The President was in a genial mood as he reached the Beacon Street house of his son John yesterday afternoon, following a hectic day's campaigning through Massachusetts.
In an informal talk with members of the press, he spoke enthusiastically of the reception he had received throughout the day and expressed confidence that Massachusetts would "go the right way." The conference was cut short as the President retired to rest and put the finishing touches on his Garden speech.
Following the President was a hard job. He arrived behind schedule at South Station and was rushed on his way, protected on all sides by Secret Service men. Immediately before his train arrived, one ostensibly his drew in. With plainclothesmen in every window, it stayed on the track next to the one on which the real car arrived.
When his train finally did come, detectives covered the roof, protecting him from every possible angle. Only those with special permission were allowed on the platform. The same stringent protection was in evidence all the way up Summer Street, with cops and detectives lining the way, making it impossible to approach his car. The crowds, though bigger than at the American Legion parade, were amazingly silent and only a few handfuls of confetti were thrown.

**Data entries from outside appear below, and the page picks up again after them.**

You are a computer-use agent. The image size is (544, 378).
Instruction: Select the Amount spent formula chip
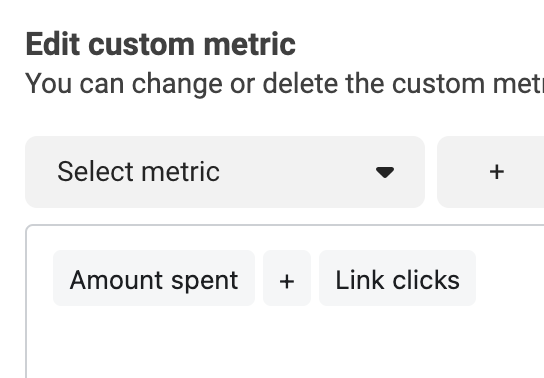154,278
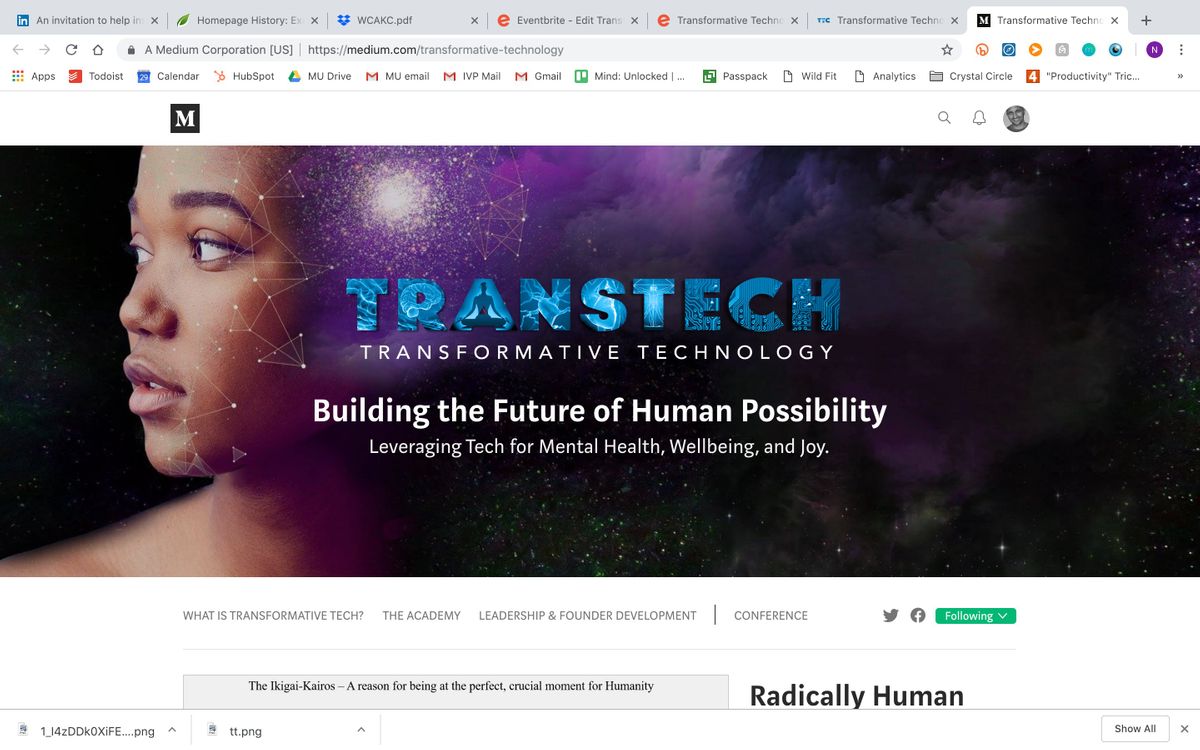The height and width of the screenshot is (750, 1200).
Task: Open the Medium search magnifier
Action: pyautogui.click(x=944, y=118)
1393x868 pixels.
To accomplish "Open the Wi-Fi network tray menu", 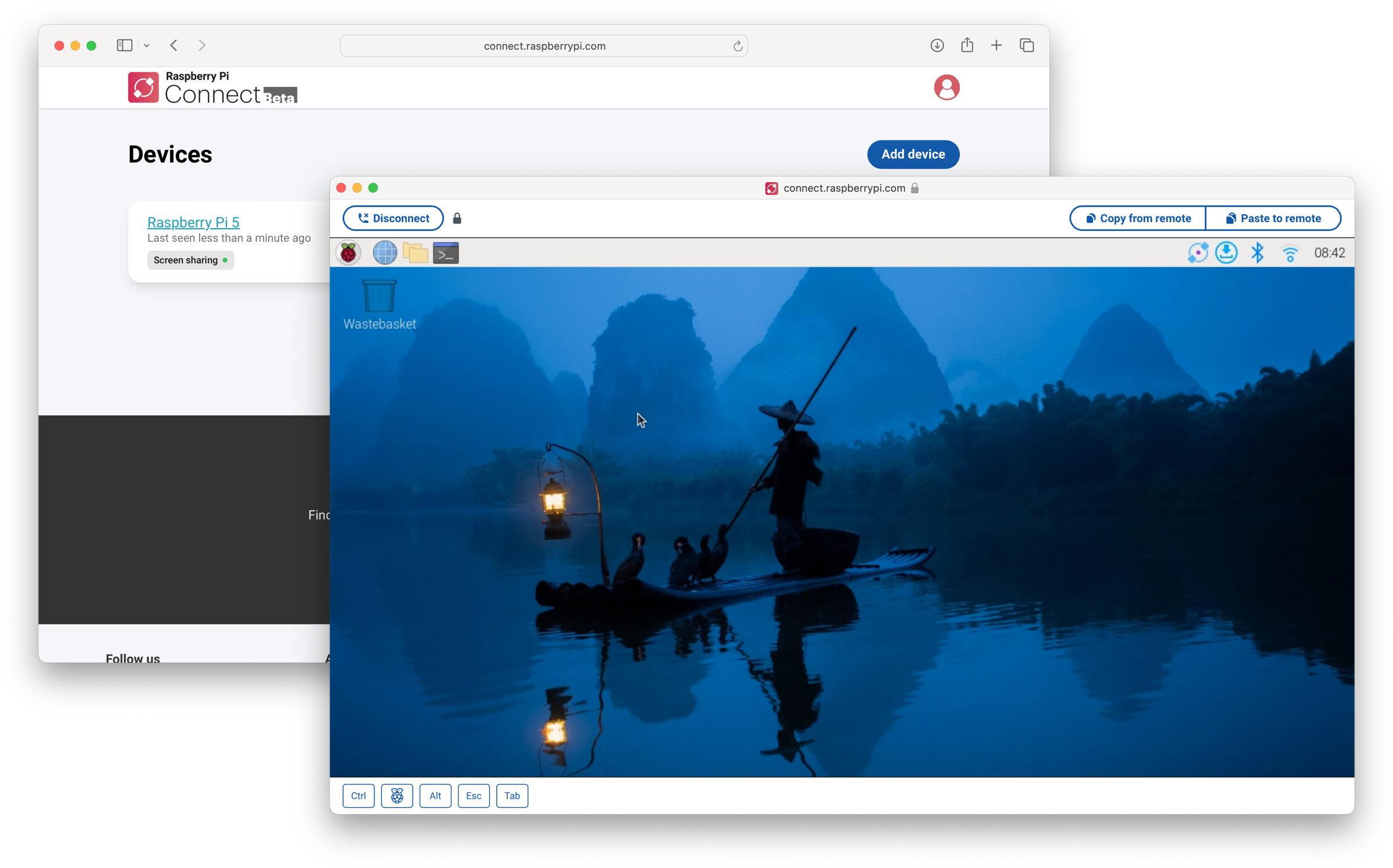I will coord(1290,254).
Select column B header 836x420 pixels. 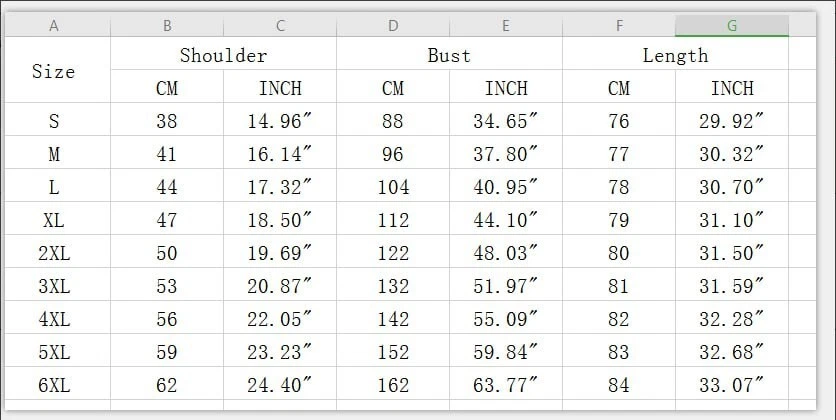pyautogui.click(x=167, y=26)
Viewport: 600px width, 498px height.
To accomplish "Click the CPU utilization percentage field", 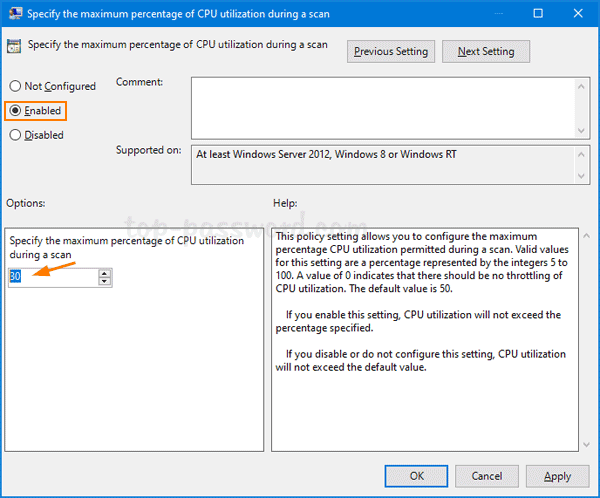I will 52,278.
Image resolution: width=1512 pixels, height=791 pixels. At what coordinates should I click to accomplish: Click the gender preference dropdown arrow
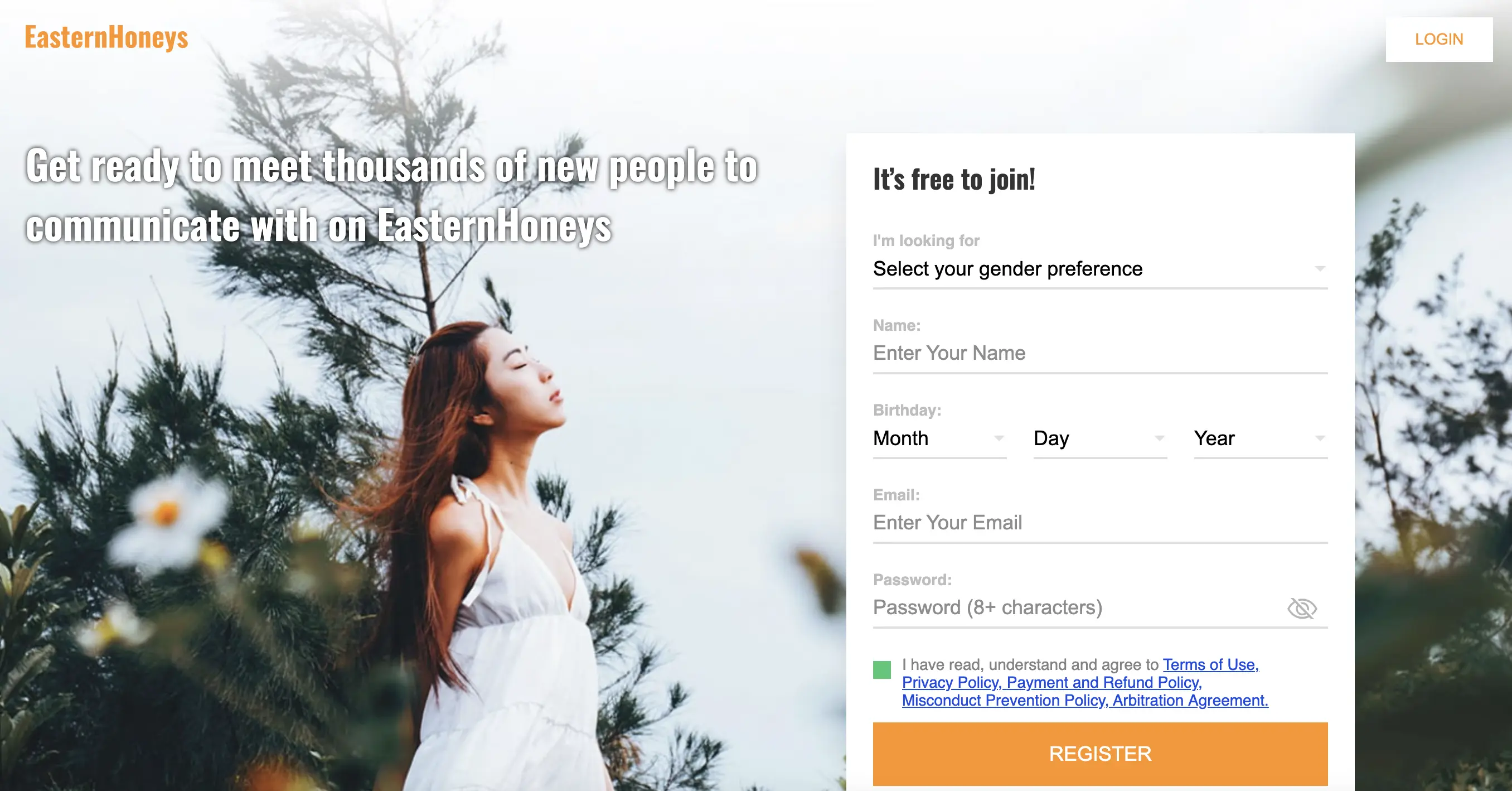[1320, 269]
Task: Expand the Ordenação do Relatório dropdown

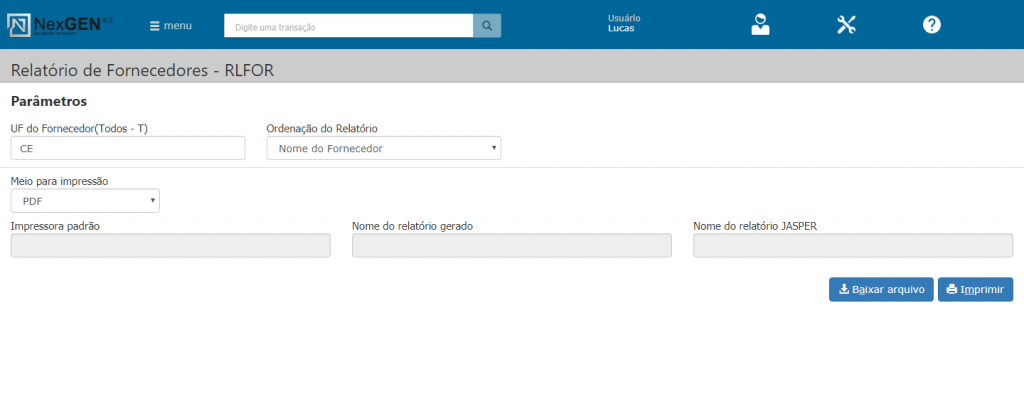Action: [383, 148]
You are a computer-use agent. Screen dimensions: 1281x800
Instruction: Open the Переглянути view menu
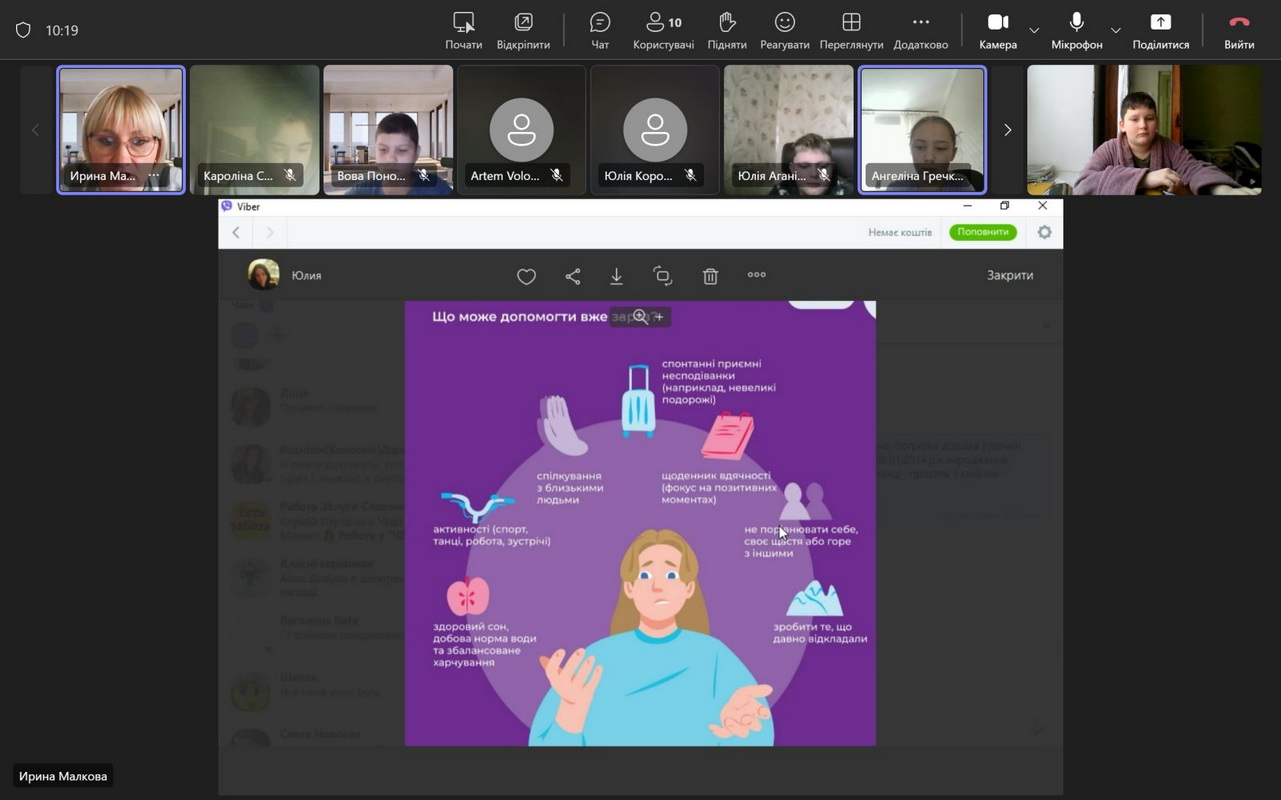pos(851,30)
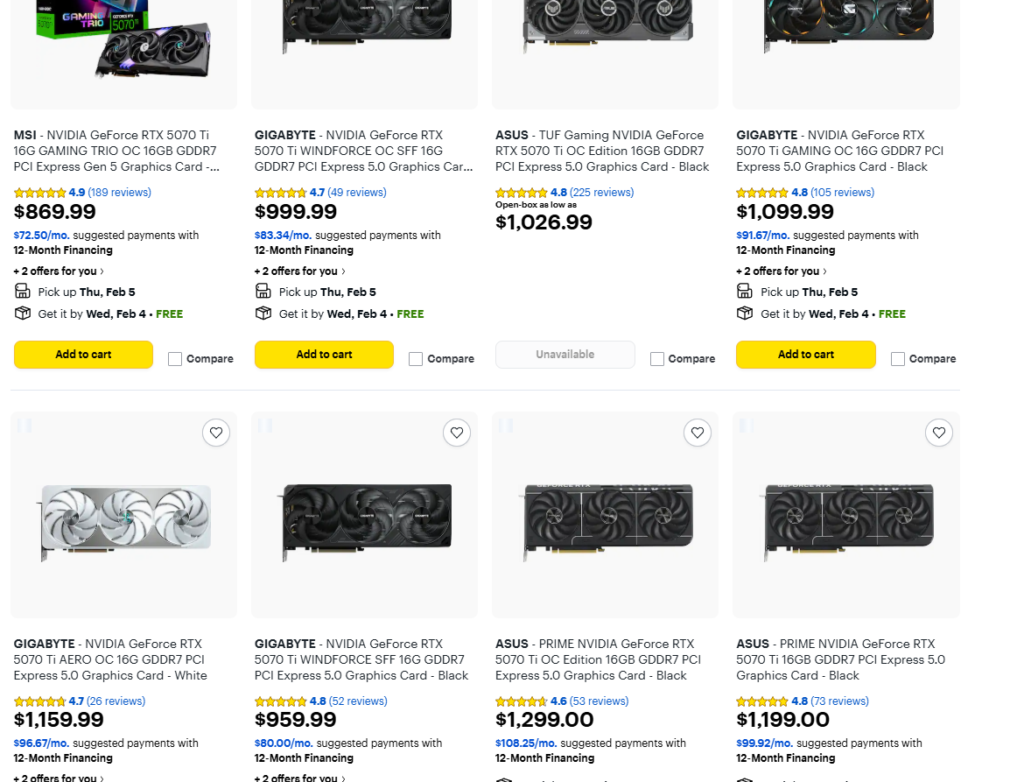Enable Compare for the ASUS TUF Gaming card
The width and height of the screenshot is (1024, 782).
[657, 359]
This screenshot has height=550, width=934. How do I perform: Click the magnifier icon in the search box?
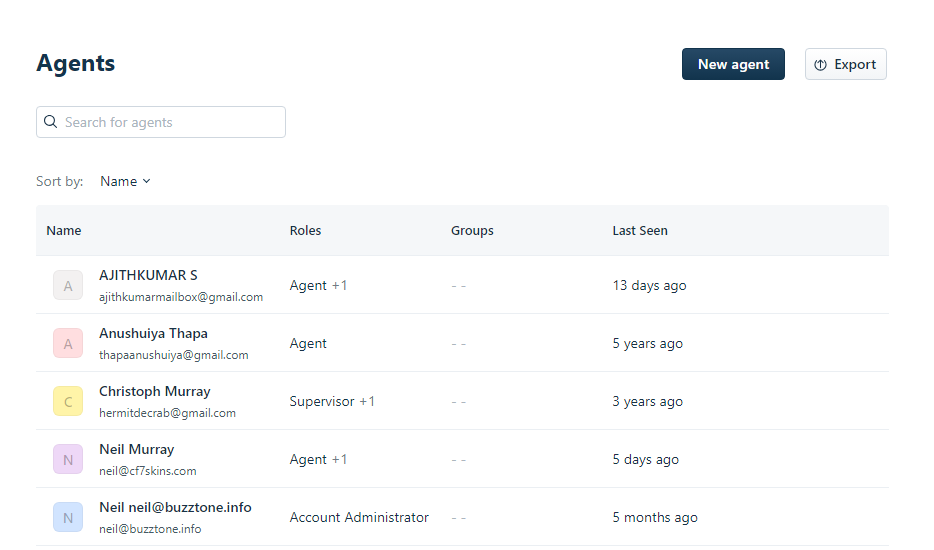[x=50, y=122]

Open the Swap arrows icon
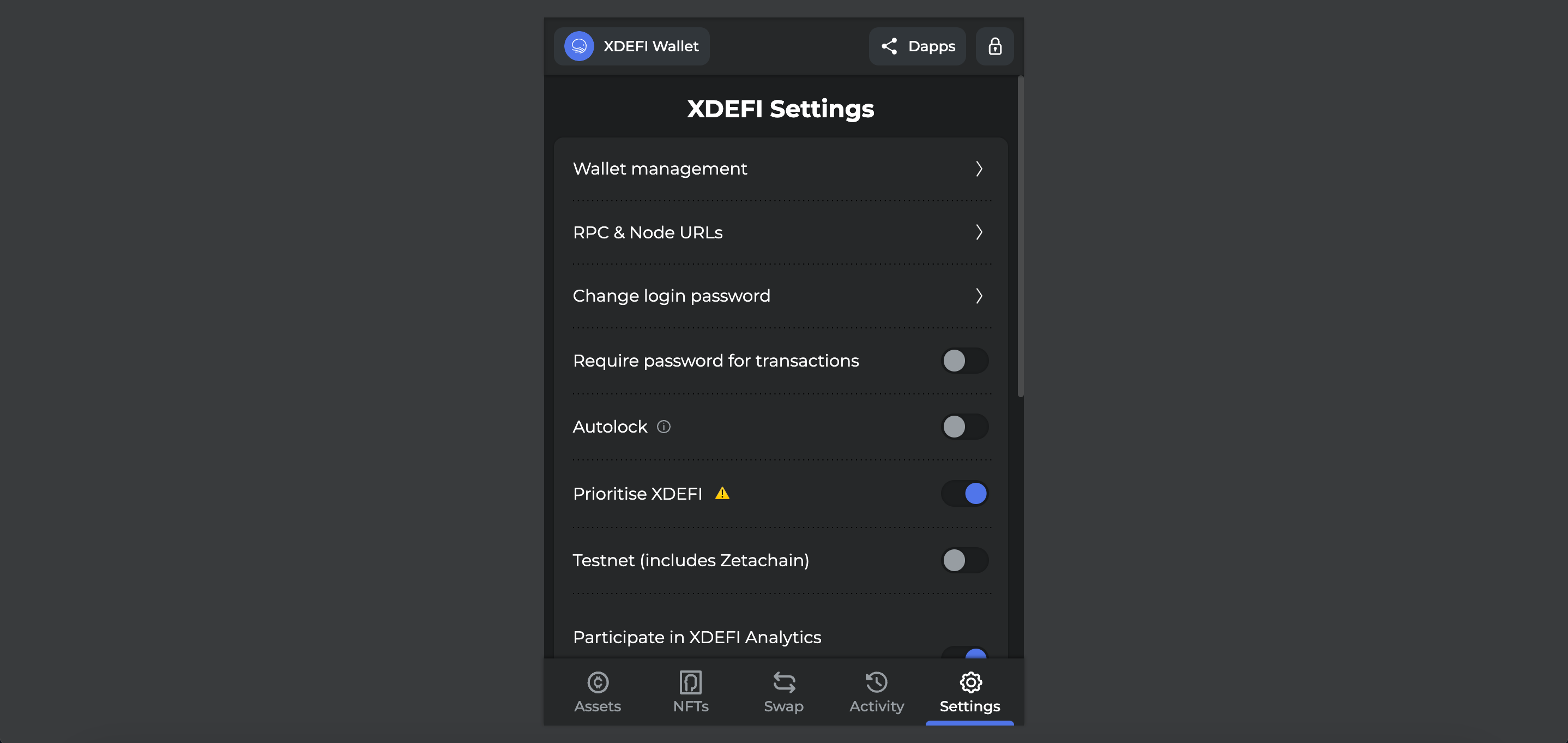pyautogui.click(x=783, y=682)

The President, though his face was much older than on his last visit to Harvard some five years ago when he attended the Fly Club initiation of his son John, didn't seem particularly worn by the strain of the last months. He talked jocularly and appeared completely in his element.
Marvin Sees President
Earlier plans for the President's visit included a short ceremony in which Langdon P. Marvin '41, head of the Roosevelt for President College Clubs and godson of the President, was to have pinned a "Youth for Roosevelt" button on the President's lapel. This had to be cancelled for Tack of time. However, Marvin did report to the President on his activities in a fifteen minute conference at the train following the rally. Mr. Roosevelt expressed appreciation of the work he was doing.